• À faire:
(1) D'après l'extrait sur Boko Haram, quand a eu lieu le dernier attentat à la voiture piégée commis à Abuja ?
(2) Poursuivez l'article sur Boko Haram à la suite de sa dernière phrase.

• Extrait de page:
Nigéria : Boko Haram vers l’instauration du califat de Sokoto ?

Les places fortes du Nord tombent une à une : après Baga, Monguno est tombée. Face à l’impuissance de l’armée nigériane, Boko Haram passe de la stratégie de guérilla vers une territorialisation. A l’instar d’Al-Baghadadi en Irak, Abubakar Shekau rétablira-t-il le califat de Sokoto du XIXème siècle ?

Jusqu’où Boko Haram (BH) s’arrêtera-t-elle dans cette escalade de violences ? Qualifiés d’actes innommables, les exactions perpétrées par le groupe islamiste, dès le début de l’année 2015, dépassent l’entendement. Le 2 janvier, une bombe artisanale harnachée sur une fillette et déclenchée à distance en plein marché de Maiduguri, capitale de l’Etat du Borno : 19 morts. Ensuite le 3 janvier, l’assaut final sur la base militaire de Baga suivi d’une expédition punitive sur tous les villages de pêcheurs de cette localité, située au bord du lac Tchad : plus de 2.000 victimes. Les images satellites superposées – avant et après l’attaque - diffusées par Amnesty International sont édifiantes. Elles tendent à corroborer les témoignages de quelques survivants, lors de leur fuite. Sortant enfin de leur cachette, quelques jours après le massacre, ils ont vu des cadavres jonchés le sol sur des kilomètres.
Les concentrations d’attaque dans le Nord-Est du Nigéria ces six derniers mois, indiquent une modification dans la stratégie du groupe. En effet, le dernier attentat à la voiture piégée commise à Abuja remonte maintenant au début du mois de mai 2014. Les Etats de Yobe, Adamawa, Borno sont les principaux théâtres de leurs opérations. Une trentaine de villes sont désormais sous-contrôle de BH. Il est évident que la phase de reconquête de l’armée nigériane à la suite de l’instauration de l’état d’urgence, décrété par le gouvernement fédéral en mai 2013, a acculé BH dans un réduit territorial. Aujourd’hui, les islamistes sont contraints de passer au-delà des frontières ; même si autrefois, les pays voisins étaient déjà considérés comme des bases-arrières de l’organisation terroriste.

• Fiches de données:
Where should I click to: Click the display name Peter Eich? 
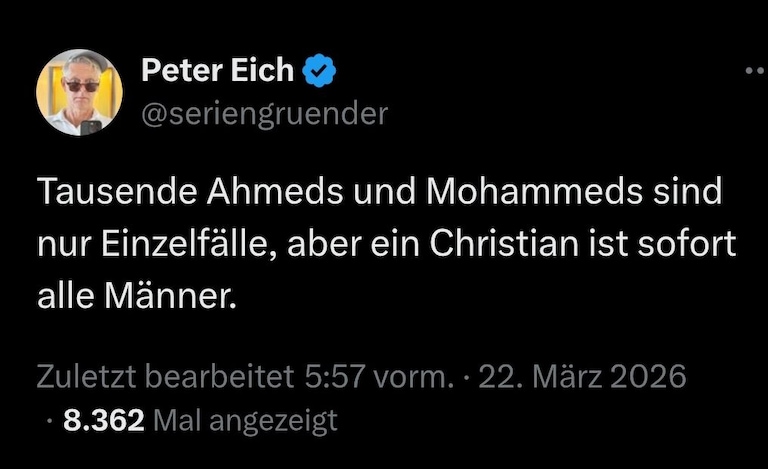(218, 71)
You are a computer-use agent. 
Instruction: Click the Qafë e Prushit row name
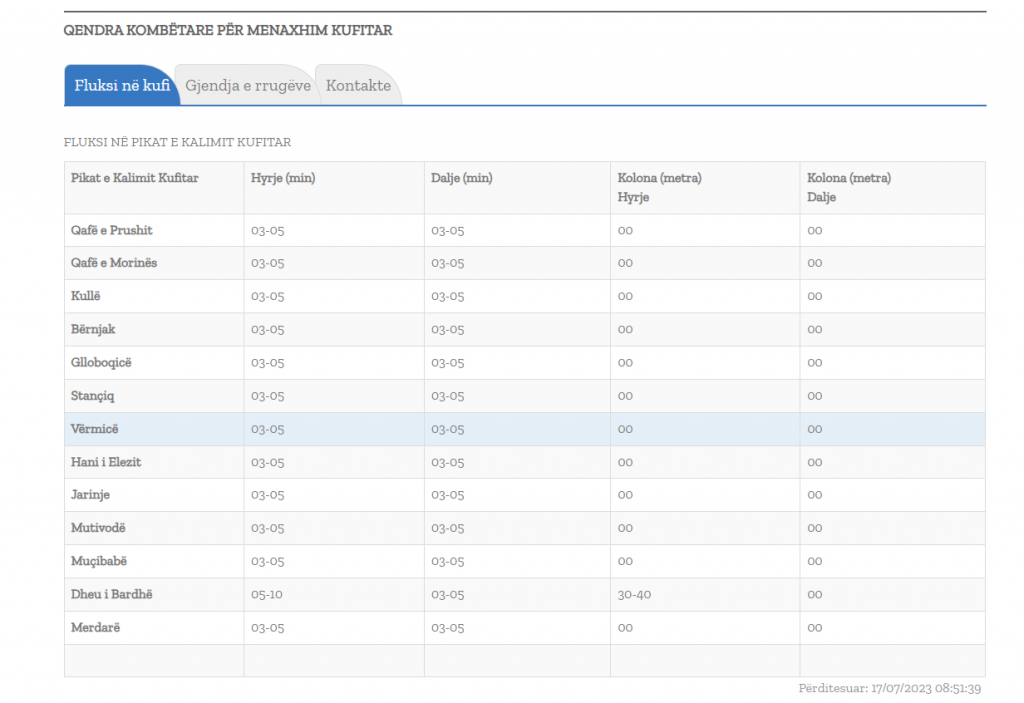(112, 230)
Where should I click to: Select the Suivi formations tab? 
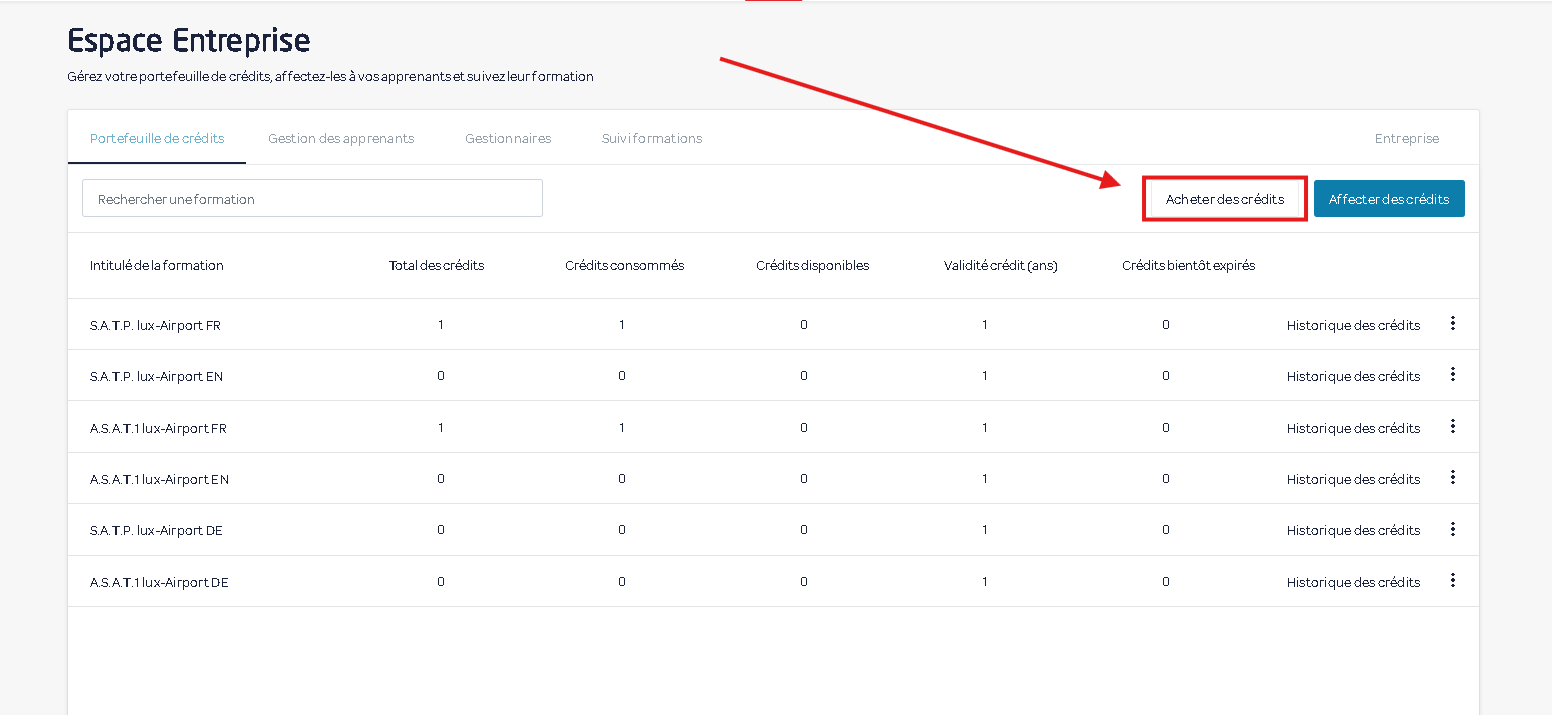[x=652, y=139]
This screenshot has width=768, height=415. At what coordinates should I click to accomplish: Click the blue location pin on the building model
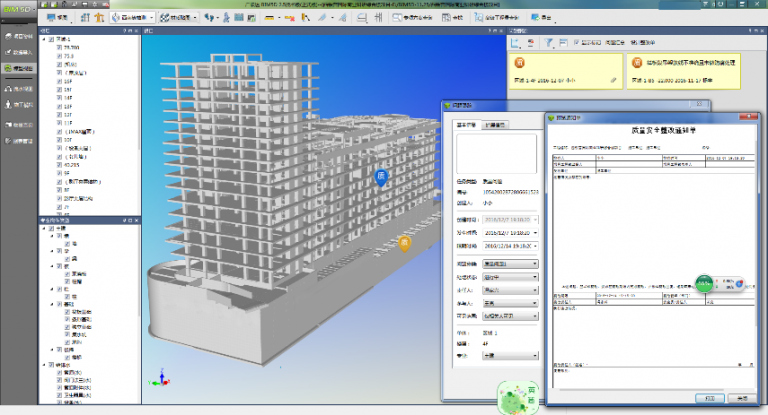click(380, 177)
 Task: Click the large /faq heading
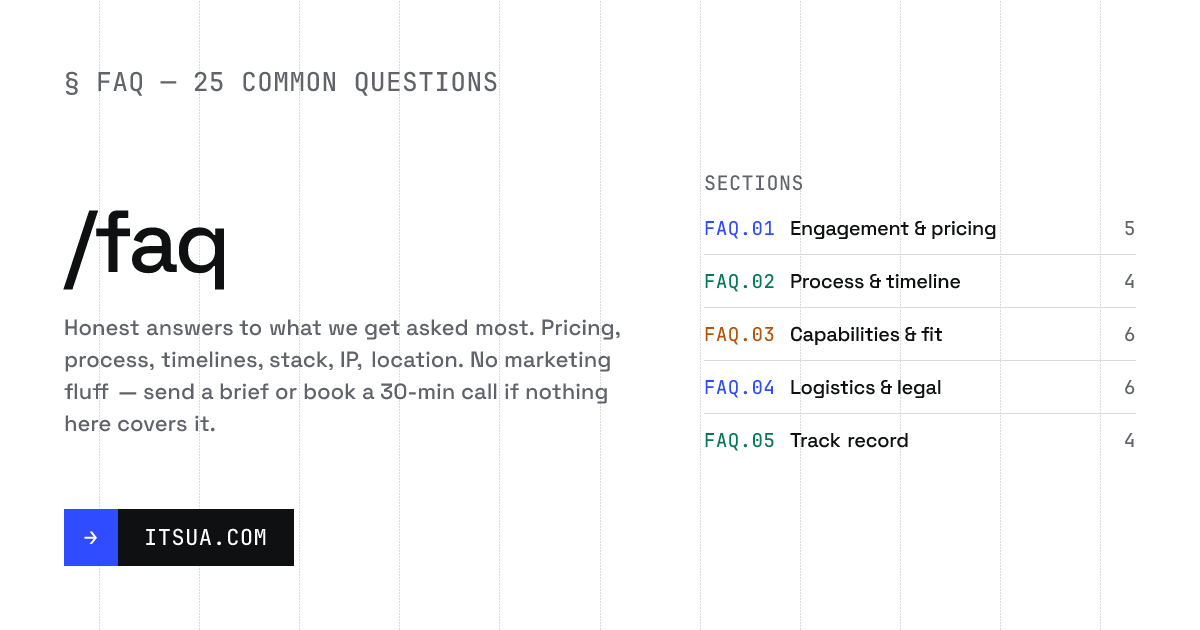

• Résultats:
(1) Au début du mois de mai 2014.

(2)
Quant au mode opératoire, il a radicalement changé. Avant, les milices islamistes opéraient par groupe de trois à cinq personnes. Tandis qu’aujourd’hui, ils déferlent par centaine pour attaquer de front l’armée, ratisser les villages en tuant les hommes au passage et kidnapper les femmes et les jeunes filles. Face ce déchaînement de violences, même contre la population de confession musulmane, les prises d’otages occidentaux, les spécialistes se posent la question suivante : la scission – datant de 2012 - entre BH « canal historique » dirigée par Abubakar Shekau et la branche dissidente Ansaru a-t-elle fait long feu ? Cette dernière privilégiait plutôt des intérêts occidentaux tels que les attentats, comme contre le siège des Nations-Unies à Abuja (2011), et les lieux de culte chrétiens. L’exil de ses cadres après l’offensive d’envergure de l’armée en 2009 a favorisé le rapprochement d’Ansaru avec la mouvance djihadiste international comme AQMI ou les Shebabs de Somalie.

Cette fusion emmène davantage de questions que de réponses. Est-ce une fusion totale ou simplement des échanges de bons procédés en fonction de la spécialisation ou de zones géographiques de chaque groupe ? En d’autres termes, Ansaru s’occuperait des prises d’otages occidentaux et des jeunes filles ; et BH des opérations militaires. Quant au nerf de la guerre, l’organisation est devenue une affaire florissante : les hold-up de banques locales et depuis 2013 les rançons de libération d’occidentaux servent à financer les opérations militaires et à recruter des jeunes désœuvrés. Les experts estiment que cette montée en puissance est le fait de 7 à 8.000 combattants. Avec toute la logistique, BH est fort de 30.000 hommes environ. Elle détient aujourd’hui un arsenal impressionnant issu de Libye via le Niger et plus récemment de base militaire abandonnée par l’armée. Quel est le degré d’autonomie de chaque groupe par rapport au conseil de la Choura ; une sorte de gouvernement d’une trentaine de membres. En tout cas, la gestion de la communication reste le magistère de l’exalté Abubakar Shekau.

L’avènement de Boko Haram (BH)
Les cycles de violences-représailles entre les sectes musulmanes intégristes et l’armée nigériane, dans la partie septentrionale du Nigéria, remontent maintenant à plus de 30 ans.

Le mouvement millénariste Maitatsine – fondé par le prêtre camerounais Marwa dans les années 1970 - était à l’origine des premiers épisodes de violentes émeutes entre 1980 et 1985. Les interventions de l’armée et les différents affrontements se sont soldées par plus de 5.000 morts et de dizaine de milliers de déplacés.

Après deux décennies d’accalmie, une dizaine de sectes virent le jour, surfant sur la déception populaire provoquée par la fracture socioéconomique entre le Sud prospère et le Nord laissé-pour-compte. Parmi elle, BH de Muhammad Yusuf qui revendiqua l’application stricte de la Charia, seule capable à ses yeux de rétablir un peu de justice sociale.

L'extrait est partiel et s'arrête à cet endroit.